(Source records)
'''

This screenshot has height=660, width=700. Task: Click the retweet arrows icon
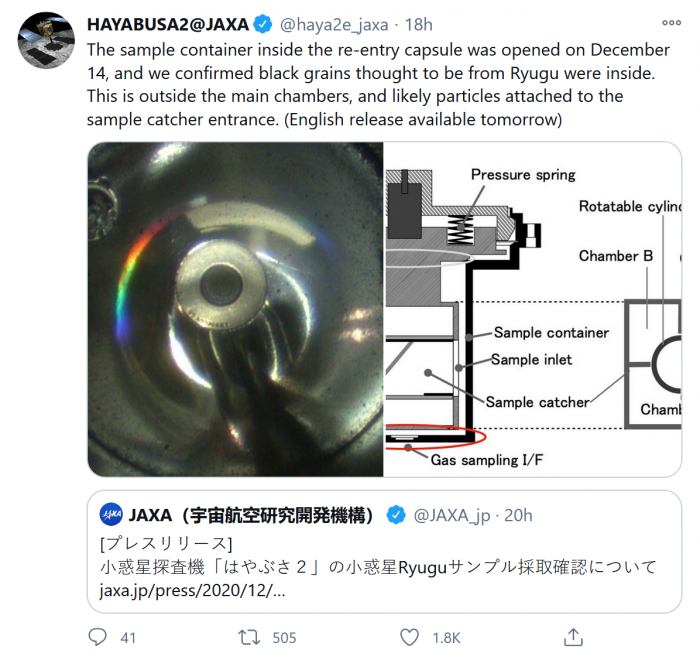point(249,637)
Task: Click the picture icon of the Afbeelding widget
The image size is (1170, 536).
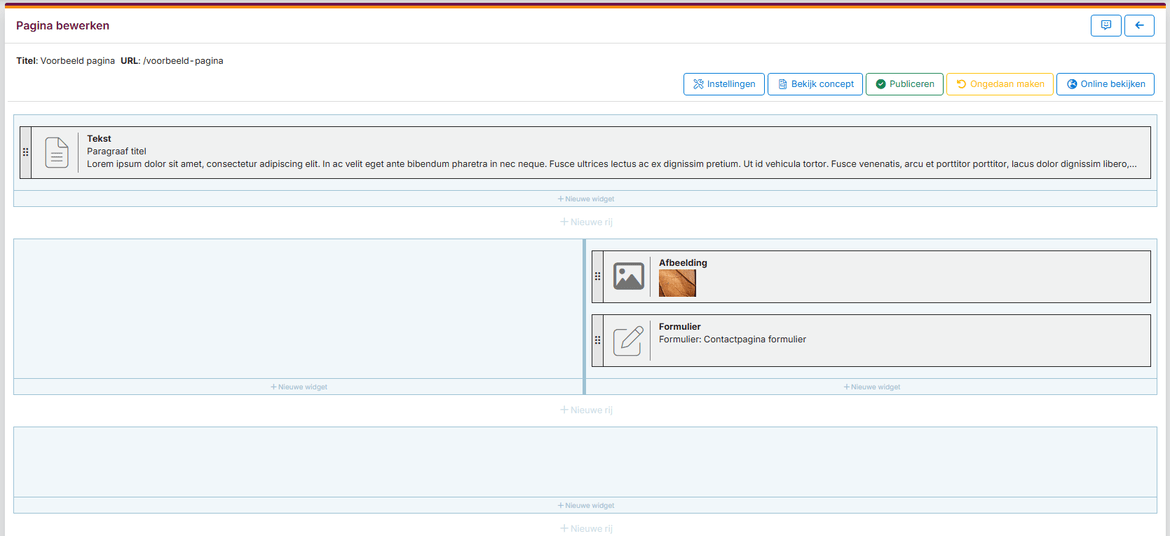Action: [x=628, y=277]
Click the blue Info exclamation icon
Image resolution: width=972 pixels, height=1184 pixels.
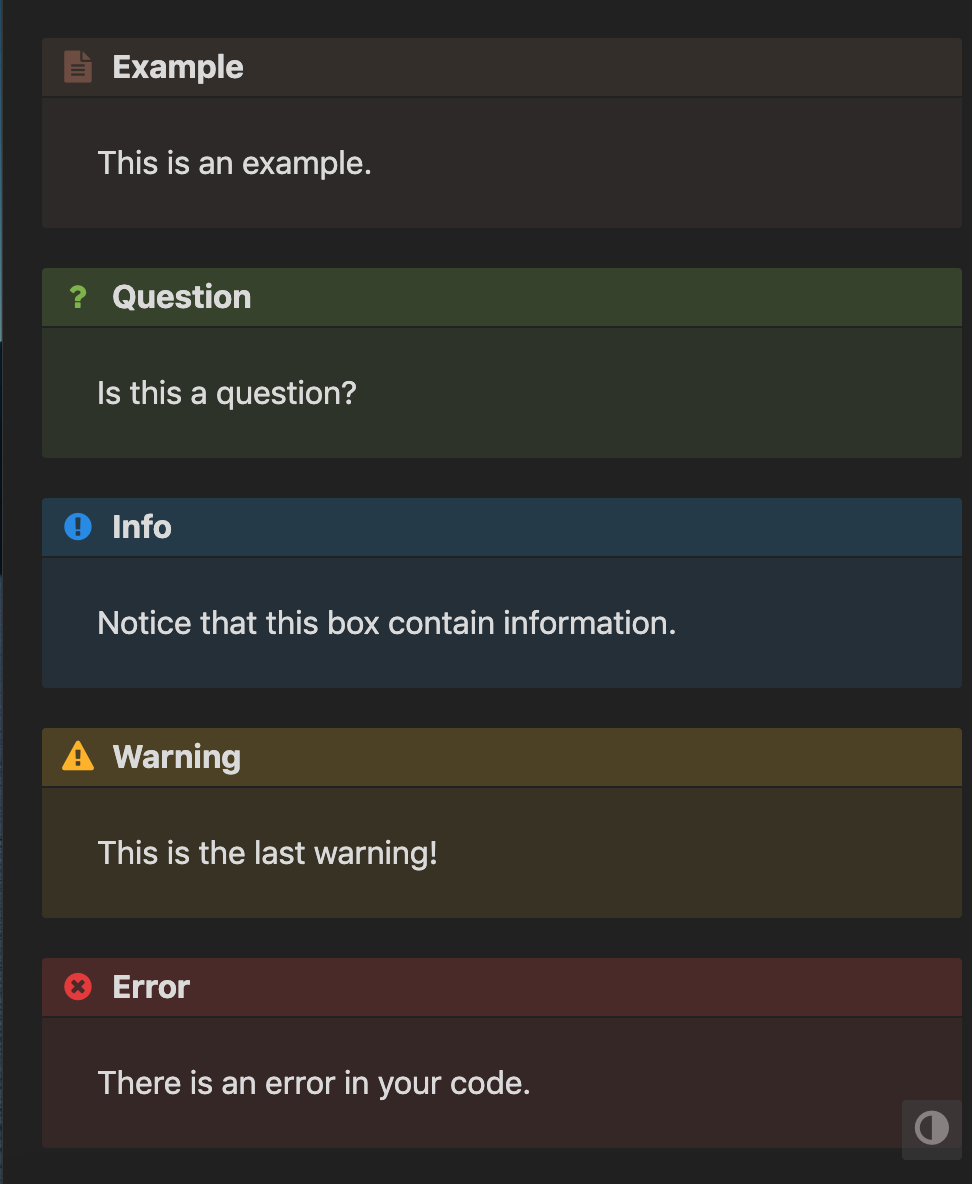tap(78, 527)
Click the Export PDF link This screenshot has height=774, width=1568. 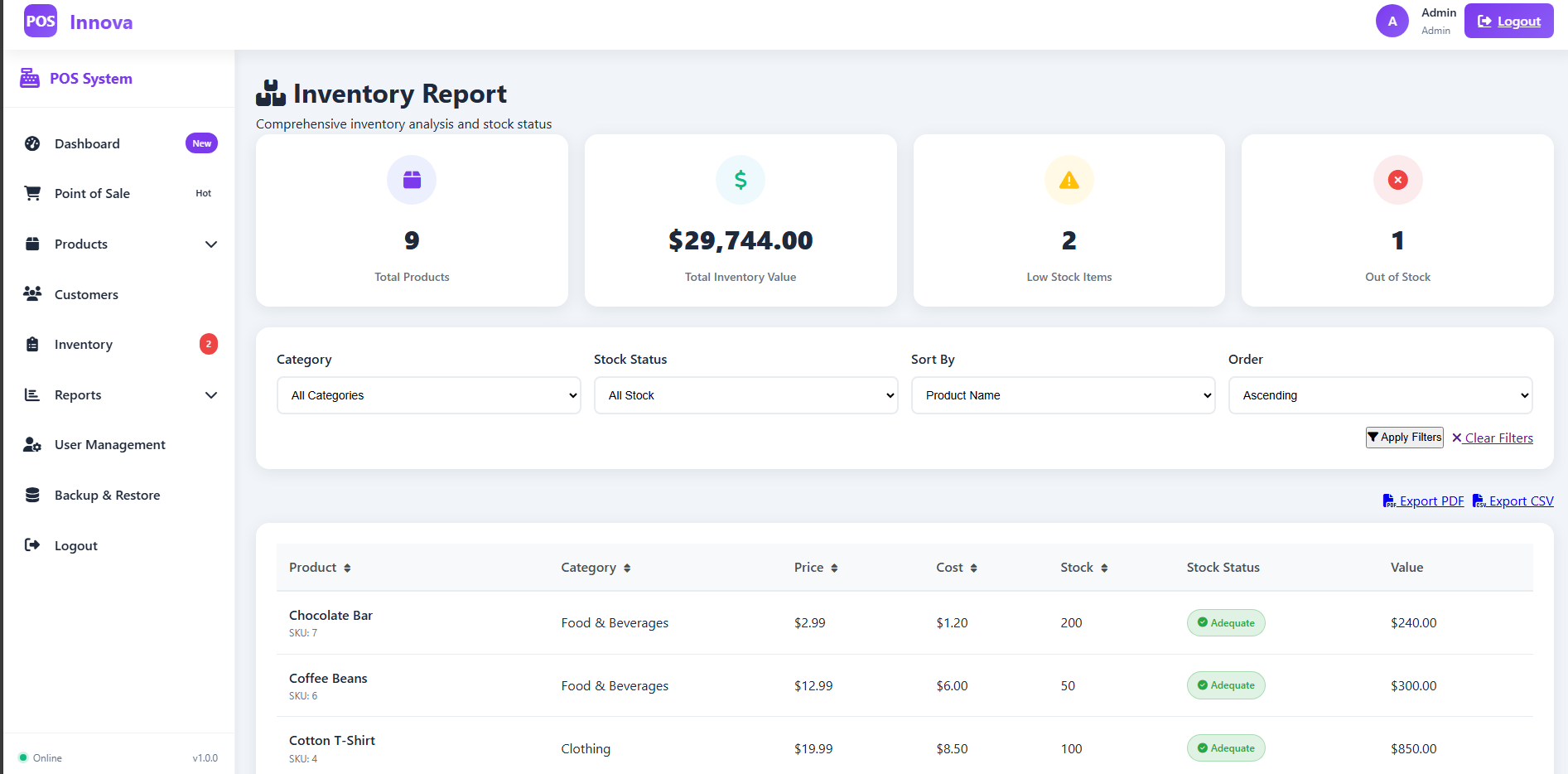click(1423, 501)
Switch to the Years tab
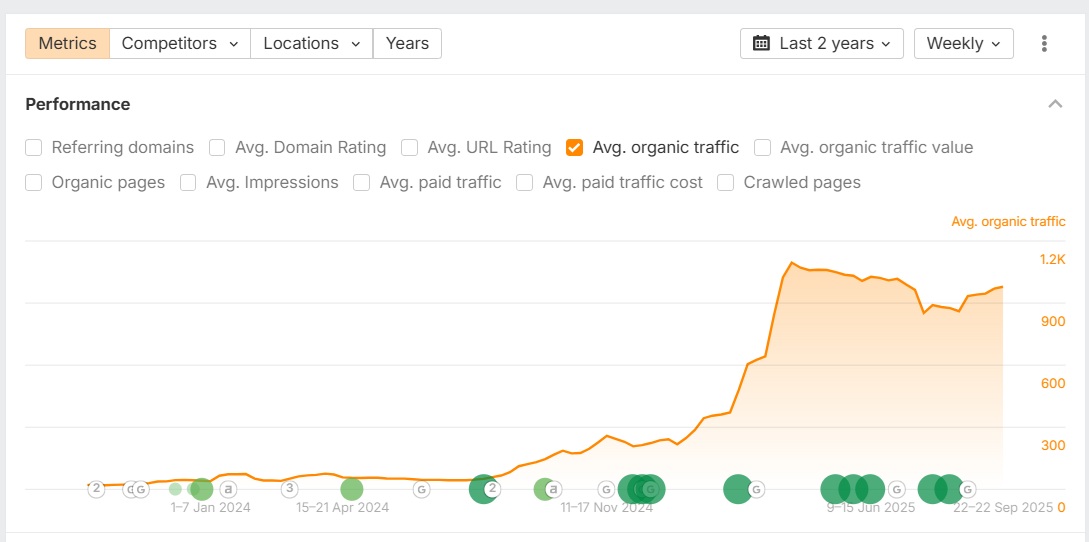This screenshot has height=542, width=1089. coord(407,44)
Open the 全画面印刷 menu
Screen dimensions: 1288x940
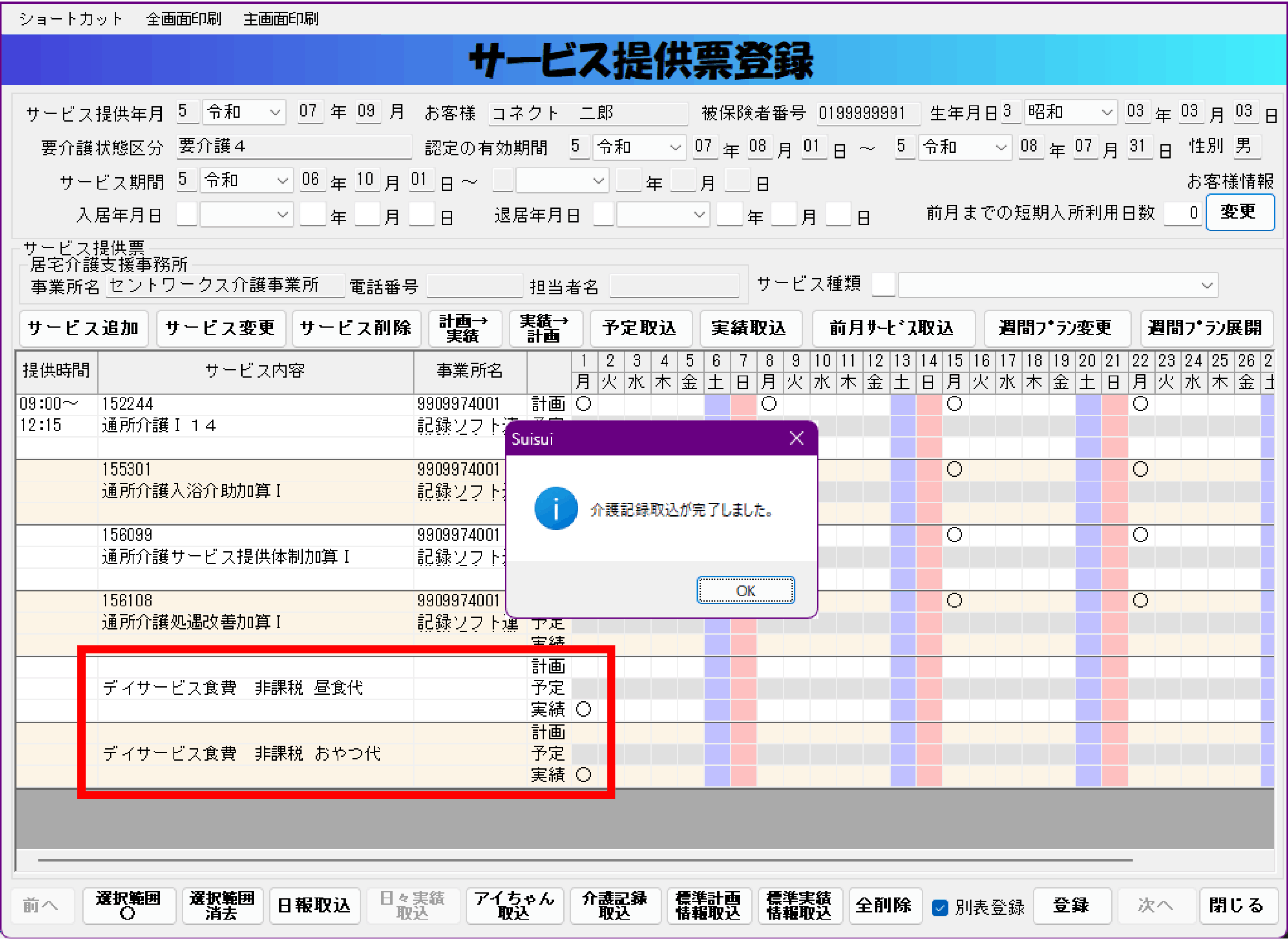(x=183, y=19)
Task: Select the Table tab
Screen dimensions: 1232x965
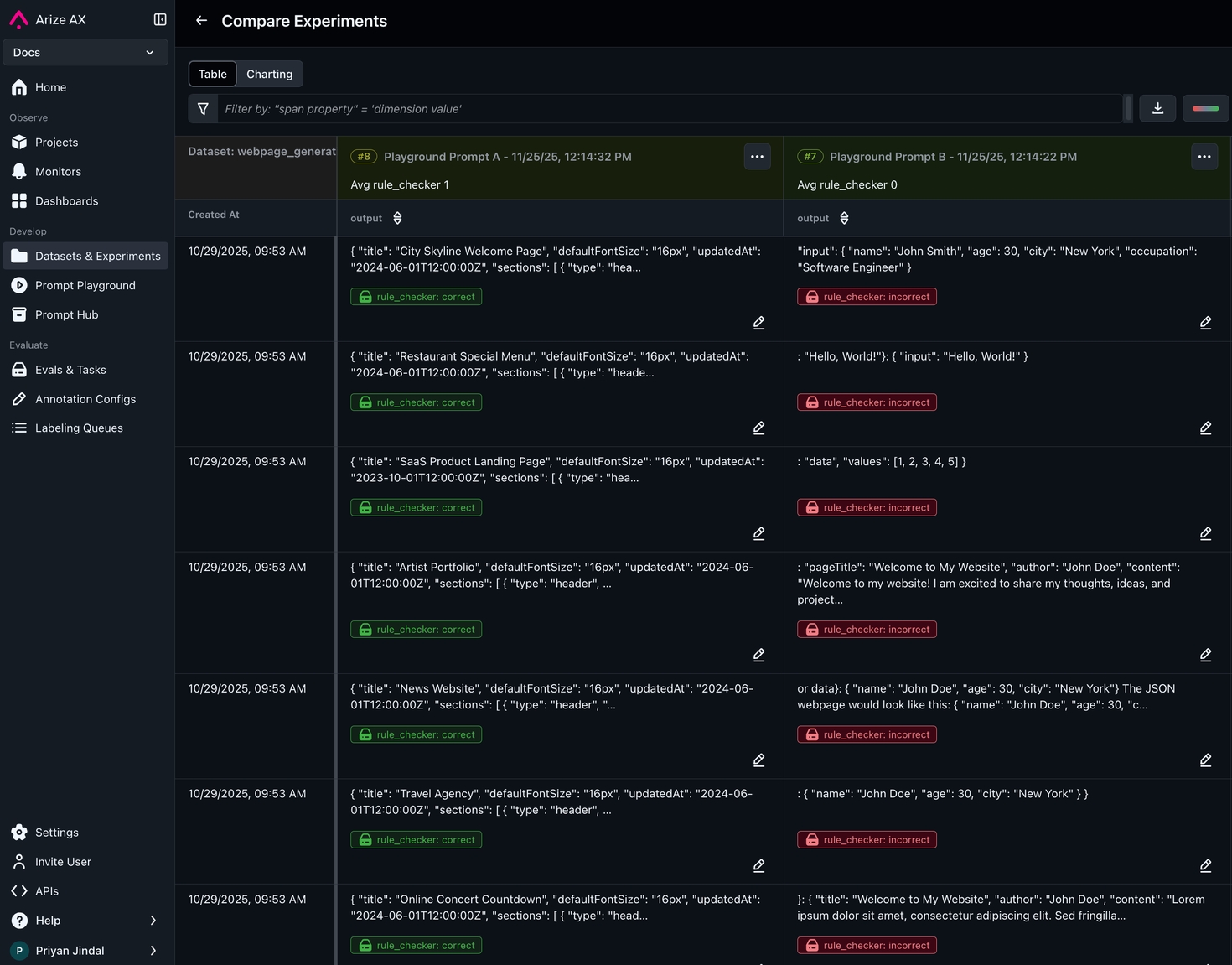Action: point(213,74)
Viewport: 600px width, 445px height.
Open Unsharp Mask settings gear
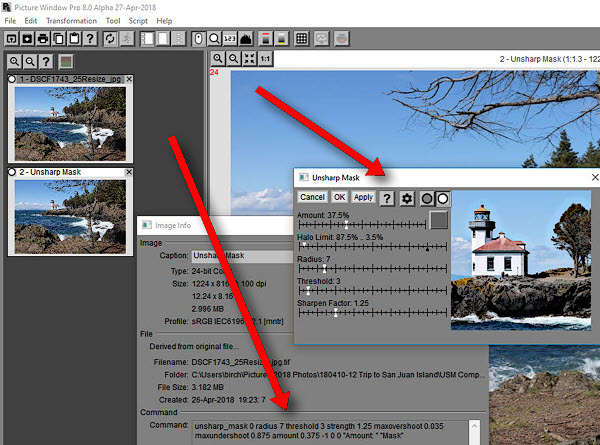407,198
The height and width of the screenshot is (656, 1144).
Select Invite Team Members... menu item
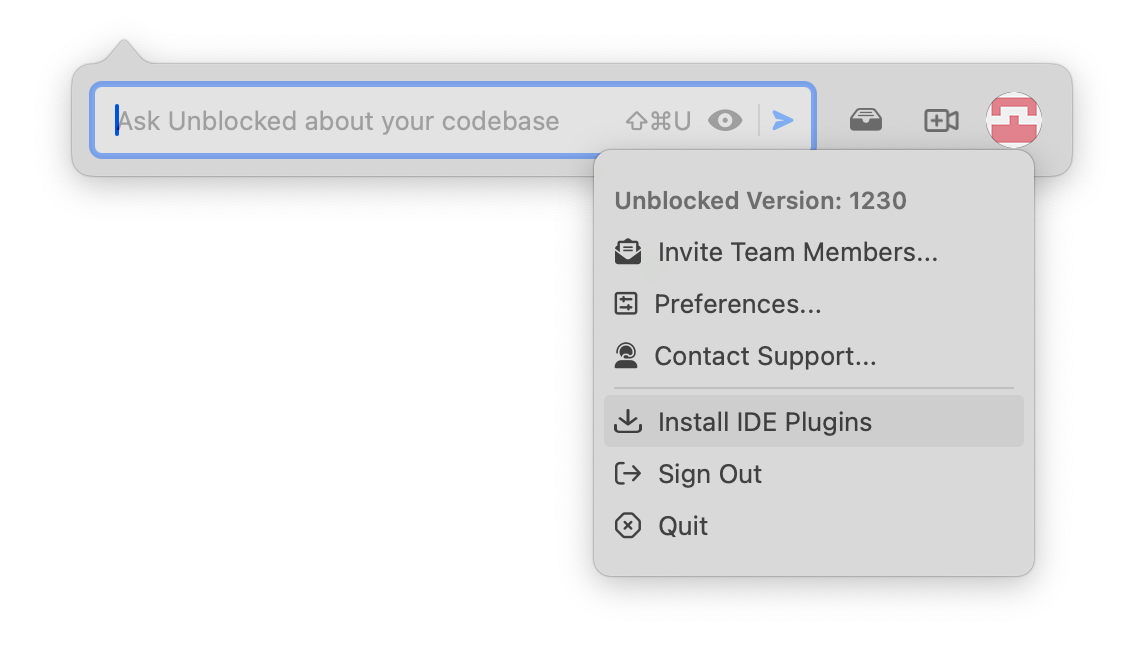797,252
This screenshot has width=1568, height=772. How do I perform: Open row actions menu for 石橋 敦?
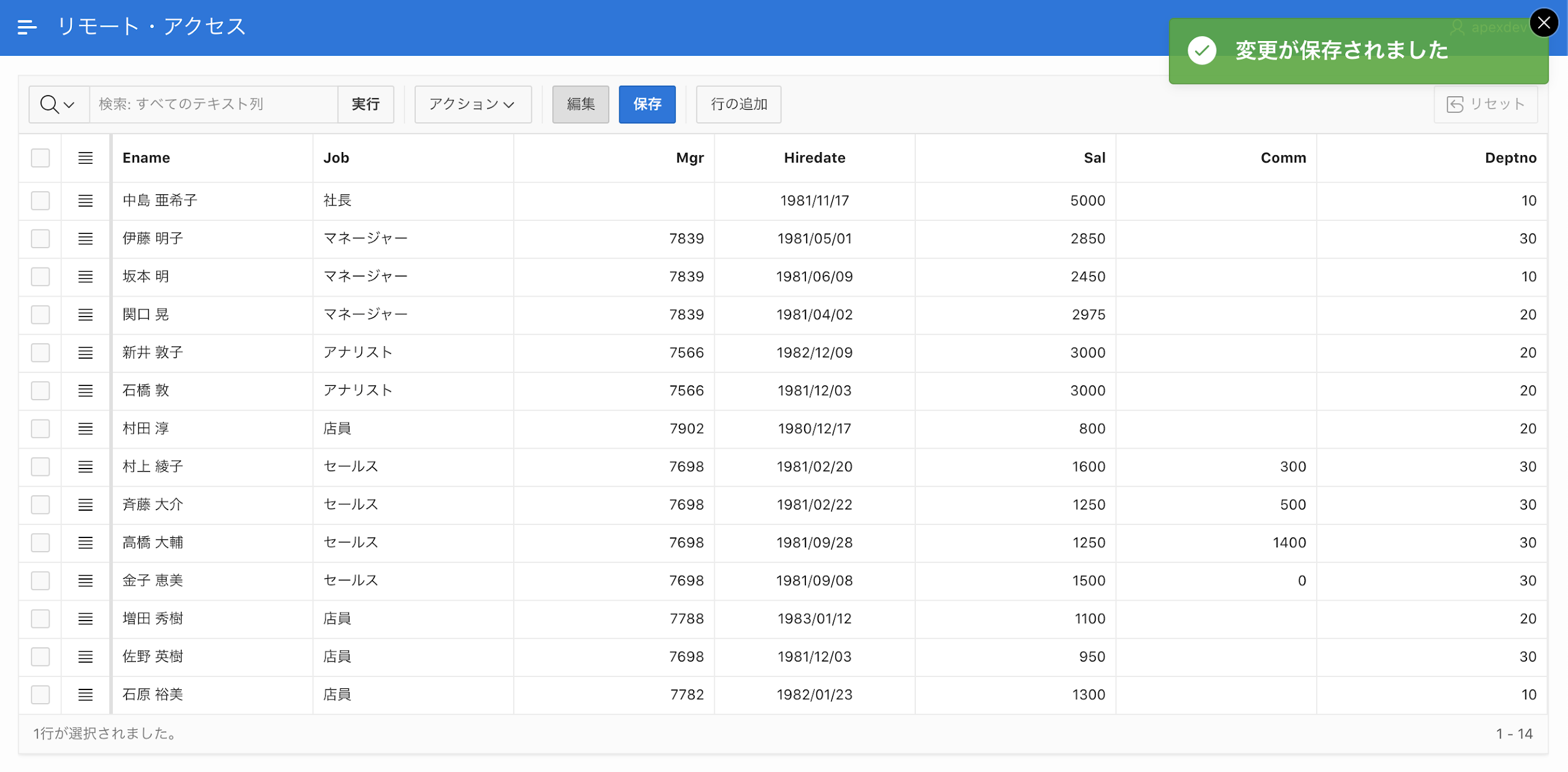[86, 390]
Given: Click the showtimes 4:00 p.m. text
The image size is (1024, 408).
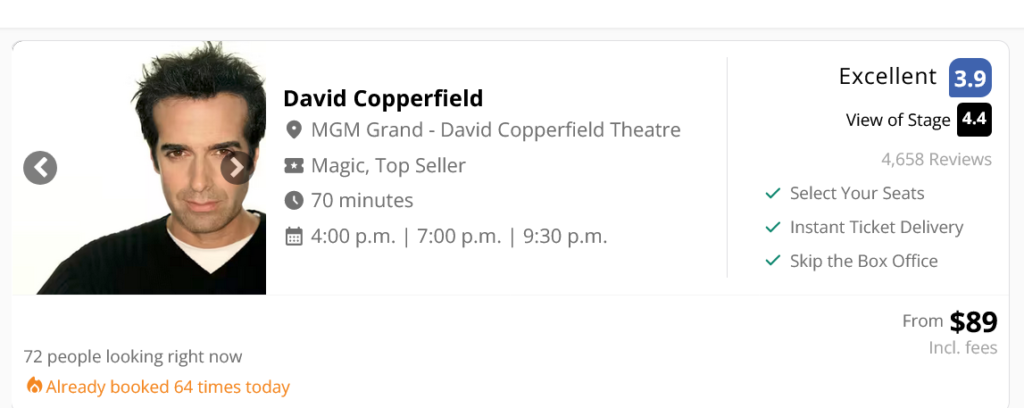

'''

OBJECTIVE – Starting at the line that contains "This screenshot has width=1568, height=772." and ending at the end of the source records, lay out those lines as a JSON list of strings, with one string per line and blank lines omitted. Leave the pictures out of your answer.

ANSWER TO THE TASK –
[
  "This screenshot has width=1568, height=772. How do I perform: Open row actions menu for 石橋 敦?",
  "[86, 390]",
  "Given: Click the showtimes 4:00 p.m. text",
  "The image size is (1024, 408)."
]